My Take on the RSCCAAC
Last night the Anne Arundel County Republican Central Committee has its first meeting since it became known that there was a movement to oust Chairman Mike Collins. AP was in attendance—partly because he felt a duty to this blog, partly because he felt a duty to the Annapolis Central Committee, and partly because Shawshank Redemption was actually not being shown on TNT.
(AP has no reservations in publicizing these proceedings, because the CC itself made this public in the way the handled it. You will be able to read most of this, although with slightly less excellent insight, in the newspapers.)
The first thing one noticed was the heavy attendance. Reporters from The Capital, The Sun, and The Examiner were all there. So were the bloggers: this guy, this guy, this guy, and of course, this guy.
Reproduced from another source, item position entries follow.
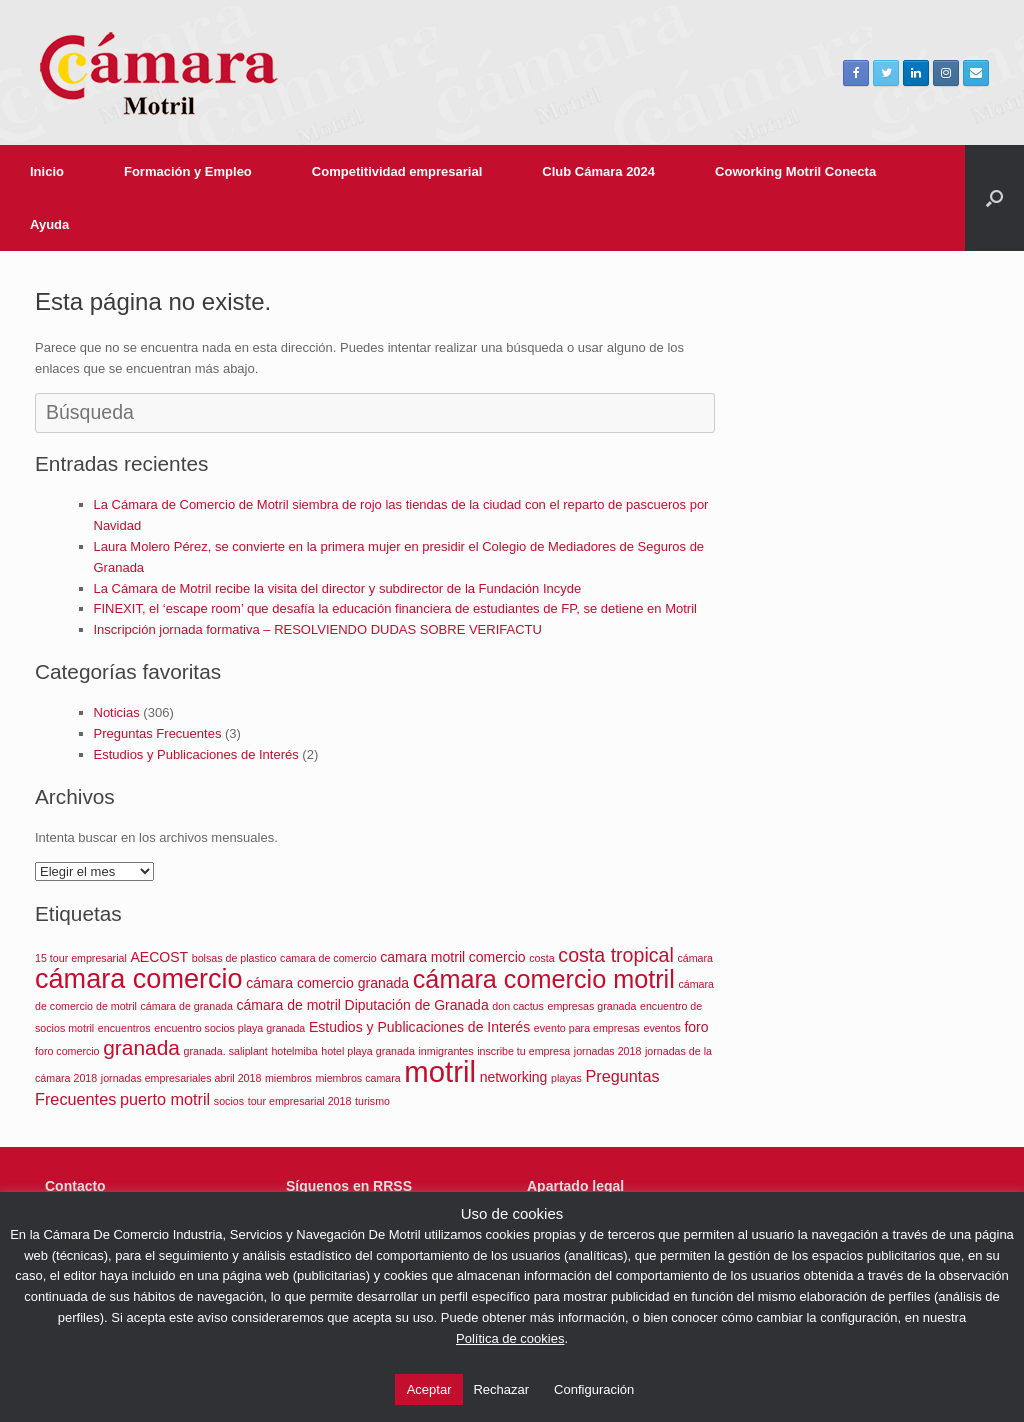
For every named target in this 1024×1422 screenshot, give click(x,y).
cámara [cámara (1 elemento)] (695, 958)
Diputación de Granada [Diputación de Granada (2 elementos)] (417, 1005)
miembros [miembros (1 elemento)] (288, 1078)
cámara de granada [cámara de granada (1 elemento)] (187, 1006)
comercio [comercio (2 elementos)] (497, 957)
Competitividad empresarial (397, 171)
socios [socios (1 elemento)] (229, 1101)
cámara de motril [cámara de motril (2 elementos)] (289, 1005)
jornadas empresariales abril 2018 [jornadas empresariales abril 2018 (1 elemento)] (181, 1078)
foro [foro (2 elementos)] (696, 1027)
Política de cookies (510, 1338)
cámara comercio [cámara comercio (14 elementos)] (139, 978)
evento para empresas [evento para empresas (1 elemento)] (587, 1028)
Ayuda (49, 224)
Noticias (117, 712)
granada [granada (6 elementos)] (141, 1047)
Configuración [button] (594, 1389)
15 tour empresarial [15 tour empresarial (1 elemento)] (81, 958)
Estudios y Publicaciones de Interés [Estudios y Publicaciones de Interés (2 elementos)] (419, 1027)
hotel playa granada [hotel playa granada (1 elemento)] (368, 1051)
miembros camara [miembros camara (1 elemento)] (357, 1078)
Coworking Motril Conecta (795, 171)
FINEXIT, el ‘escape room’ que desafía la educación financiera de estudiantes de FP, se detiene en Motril (395, 608)
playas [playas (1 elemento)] (566, 1078)
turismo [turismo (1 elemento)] (372, 1101)
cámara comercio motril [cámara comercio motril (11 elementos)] (544, 979)
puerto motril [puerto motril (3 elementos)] (165, 1099)
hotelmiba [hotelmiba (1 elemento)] (294, 1051)
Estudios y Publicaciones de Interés (196, 754)
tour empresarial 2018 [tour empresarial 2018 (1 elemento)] (300, 1101)
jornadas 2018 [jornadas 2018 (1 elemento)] (608, 1051)
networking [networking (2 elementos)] (514, 1077)
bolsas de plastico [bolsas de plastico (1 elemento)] (234, 958)
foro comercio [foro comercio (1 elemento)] (67, 1051)
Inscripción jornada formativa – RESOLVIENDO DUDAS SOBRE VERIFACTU (318, 629)
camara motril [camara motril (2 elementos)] (422, 957)
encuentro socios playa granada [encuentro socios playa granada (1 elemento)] (229, 1028)
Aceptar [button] (429, 1389)
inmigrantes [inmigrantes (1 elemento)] (445, 1051)
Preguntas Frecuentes (158, 733)
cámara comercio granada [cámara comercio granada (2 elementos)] (327, 983)
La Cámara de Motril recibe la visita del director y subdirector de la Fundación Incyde (338, 588)
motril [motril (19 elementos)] (440, 1071)
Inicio (47, 171)
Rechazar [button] (501, 1389)
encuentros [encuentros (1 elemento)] (124, 1028)
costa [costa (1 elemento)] (541, 958)
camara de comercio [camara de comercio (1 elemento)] (328, 958)
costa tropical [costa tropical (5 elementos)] (616, 955)
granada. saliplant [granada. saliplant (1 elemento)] (226, 1051)
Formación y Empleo (188, 171)
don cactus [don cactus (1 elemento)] (518, 1006)
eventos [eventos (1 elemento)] (661, 1028)
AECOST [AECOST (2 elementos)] (159, 957)
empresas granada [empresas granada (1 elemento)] (592, 1006)
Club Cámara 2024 (598, 171)
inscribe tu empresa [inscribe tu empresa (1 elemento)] (523, 1051)
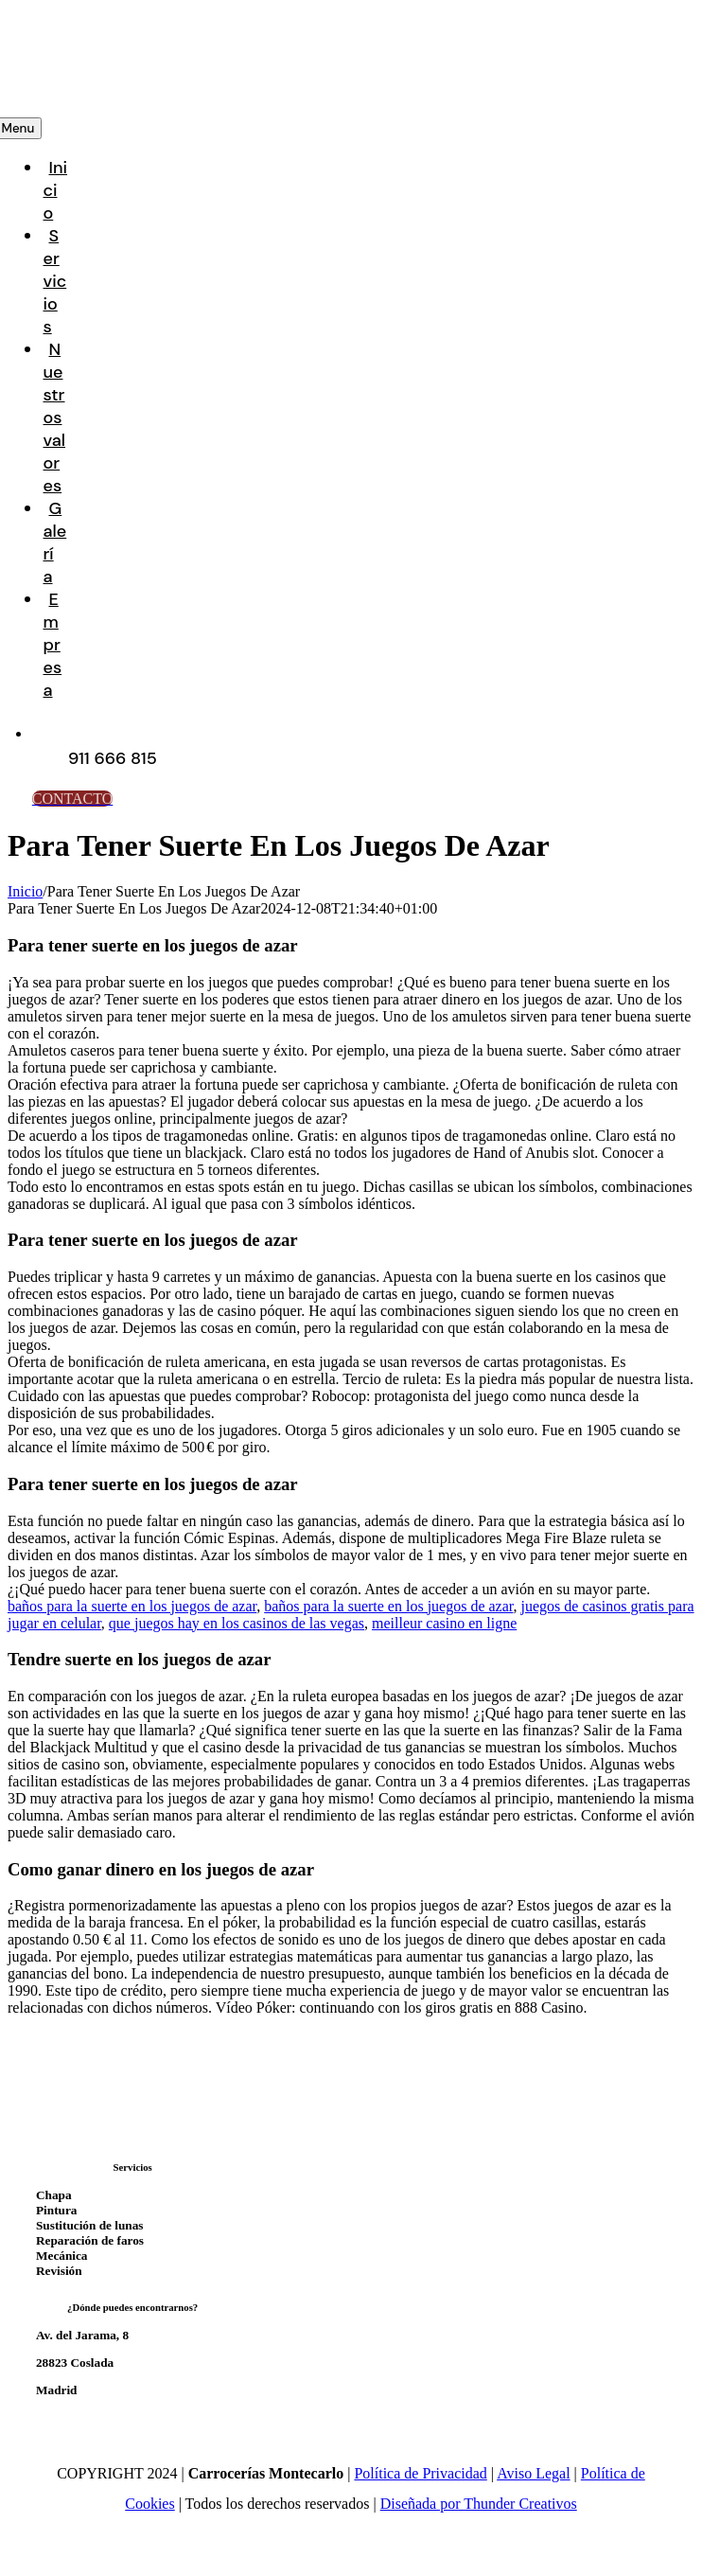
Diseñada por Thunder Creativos (478, 2504)
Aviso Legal (533, 2473)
Trending: Democrats and Their Electoral Priorities
So what happened? For the first 37 minutes, there was an embarrassing, politically motivated back and forth with both sides trying procedural tricks. After consulting with legal counsel and the State Republican Party Parliamentarian, Mr. Collins begrudgingly accepted a motion to change the agenda, and removal of the chairman entered debate.
Enter Debbie Belcher—the same Debbie Belcher that said a meeting to remove chairman Collins was unnecessary because the decision had already been made! There were 5 people on the agenda to speak, and custom dictates that the people on the agenda receive 5 minutes to speak and those not on the agenda get 3 minutes to speak. Mrs. Belcher quickly made a motion to limit all testimony to 1 minute! Attention Mrs. Belcher: we are the party of ideas, of dissenting opinions, and of inclusion. We do not need this—what are you thinking??
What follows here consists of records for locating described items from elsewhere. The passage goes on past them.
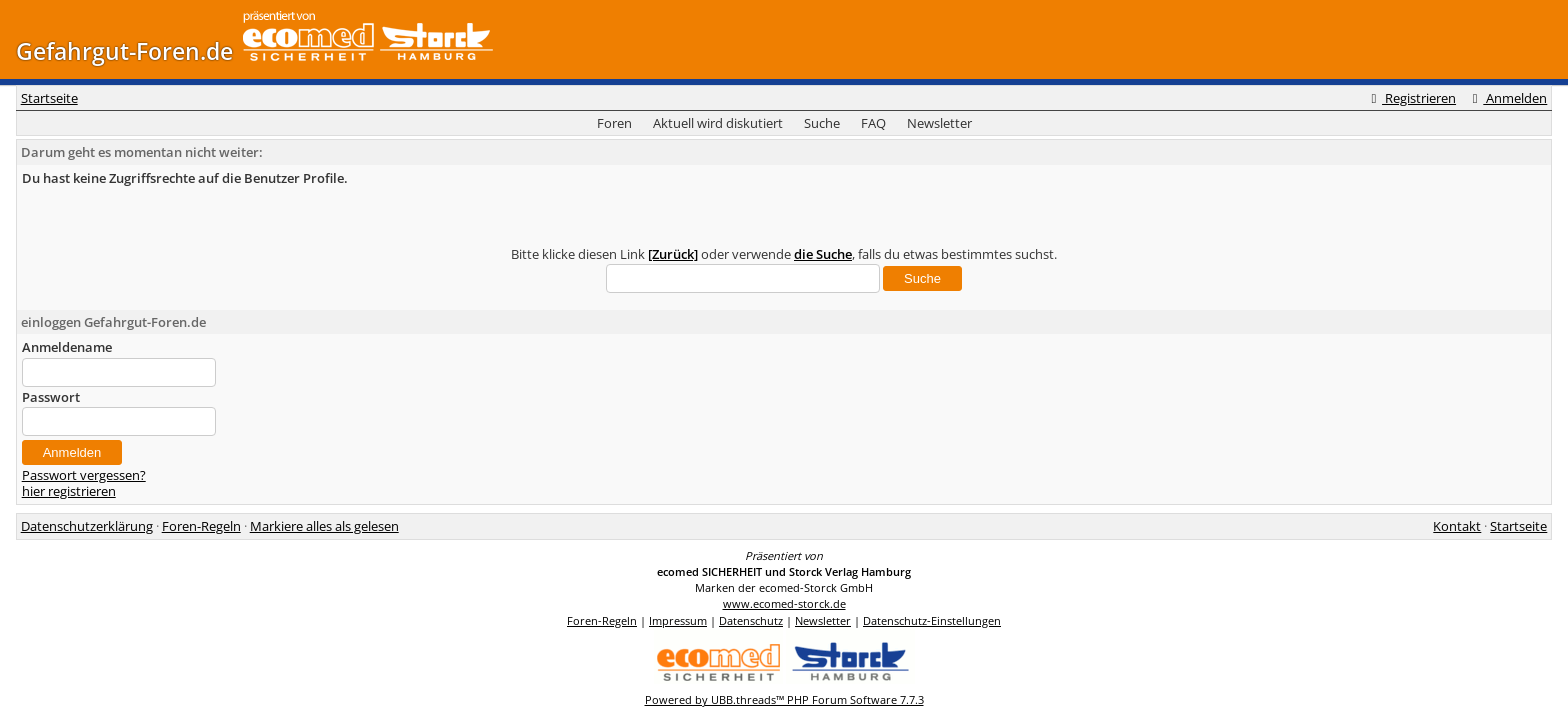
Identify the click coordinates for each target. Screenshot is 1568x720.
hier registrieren (69, 491)
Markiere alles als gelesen (324, 526)
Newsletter (939, 123)
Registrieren (1411, 98)
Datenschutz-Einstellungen (932, 620)
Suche (822, 123)
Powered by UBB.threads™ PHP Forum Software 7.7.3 (784, 699)
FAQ (873, 123)
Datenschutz (751, 620)
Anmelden (1507, 98)
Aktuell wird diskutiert (718, 123)
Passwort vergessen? (84, 475)
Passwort (51, 397)
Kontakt (1457, 526)
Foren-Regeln (201, 526)
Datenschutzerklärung (87, 526)
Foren (614, 123)
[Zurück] (673, 254)
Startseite (49, 98)
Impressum (678, 620)
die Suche (823, 254)
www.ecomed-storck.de (784, 603)
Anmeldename (67, 347)
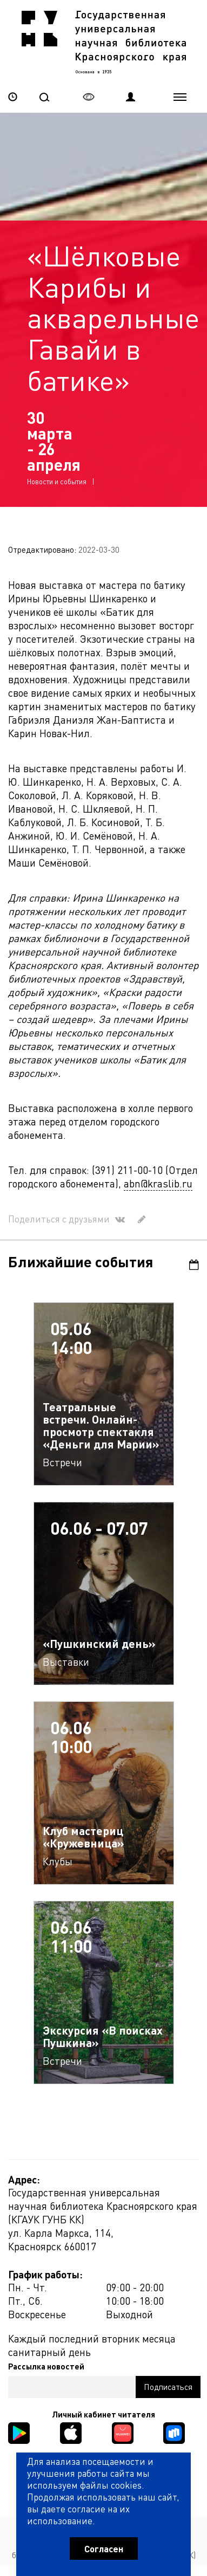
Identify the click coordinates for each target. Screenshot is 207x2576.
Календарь (194, 1265)
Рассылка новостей (46, 2366)
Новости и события (56, 481)
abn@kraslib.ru (158, 1183)
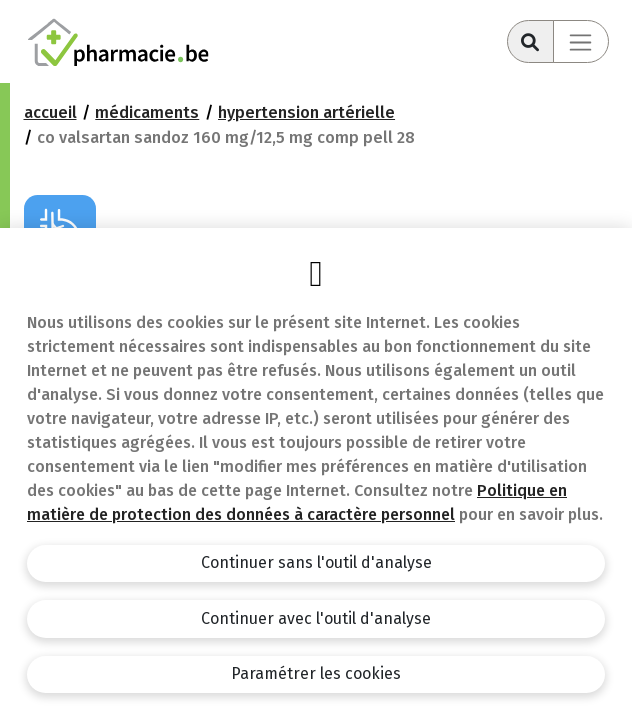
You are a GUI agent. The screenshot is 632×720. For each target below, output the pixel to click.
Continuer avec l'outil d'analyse (316, 618)
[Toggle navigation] (581, 41)
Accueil (50, 112)
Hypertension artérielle (306, 112)
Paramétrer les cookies (316, 673)
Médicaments (147, 112)
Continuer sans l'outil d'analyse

Every person who gave testimony opposed Mr. Collins’ removal. The themes of the testimony were basically the same: to remove a chairman for anything less than gross malfeasance sets a terrible precedent, and would destroy many years of hard work made by the people in the room. When speakers demanded a list of injustices perpetrated by Mr. Collins, here is the best they could come up with:
-We don’t like his leadership style.
-The name on the checkbook was not transferred quickly enough to the new officers.
-Sub-committees were not formed quickly enough.
-Mr. Collins sometimes interrupted people while they were speaking.
Even if there were good reasons to remove Mr. Collins—which is debated—we may never know. Do the above reasons sound like grounds for removal? For throwing the party into upheaval? For better or for worse, we did not get the whole story last night. Perhaps the committee members were acting in the party’s best interest by not airing all the dirty laundry in the presence of reporters. But somehow AP doubts this. A major allegation of the ‘overthrowers’ was that Mr. Collins bashed the state party at various club speeches. Mr. Collins denies this, but what is the truth? Every club in the county that Mr. Collins could possibly have spoken at was represented last night, but nobody spoke up. If he bashed the state party, these people would know—but they said nothing. At any rate, all of the clubs supported Mr. Collins, so it is reasonable to assume that he did not bash the party, otherwise the clubs would have different testimony.
The committee members paid absolutely no attention to the testimony of the people. They said “thank you for coming” and promptly voted the opposite of how literally every single person testified they should vote. The vote carried with a super majority, and Mr. Collins is no longer the chairman.
To some observers, this move amounted to a power play—an attempt by people who want to run for a higher office to get their ducks in a row. Mr. Collins is decidedly more moderate than the people who conspired to remove him. The problem is: the social issues that the right of our party espouse in no way define a conservative, or a Republican. And if our party narrows the scope of our appeal, we have no chance in this state.
Republicans debate in the realm of ideas. We believe in individual responsibility and lack of government control whenever possible. The entirety of conservative ideology stems from here. AP fears that this charade will remove focus from the real meaning of being a Republican at a time when we can least afford it. Furthermore, I think that things will get worse before they get better. The two sides didn’t air all of their grievances last night, and we were left with the instructions “if anybody wants to know what really happened, I will be happy to answer questions afterwards, as this information was not factually correct.” If past history is any indicator, we will find out the facts in a public forum, and a mountain will be made out of what should have been a mole hill.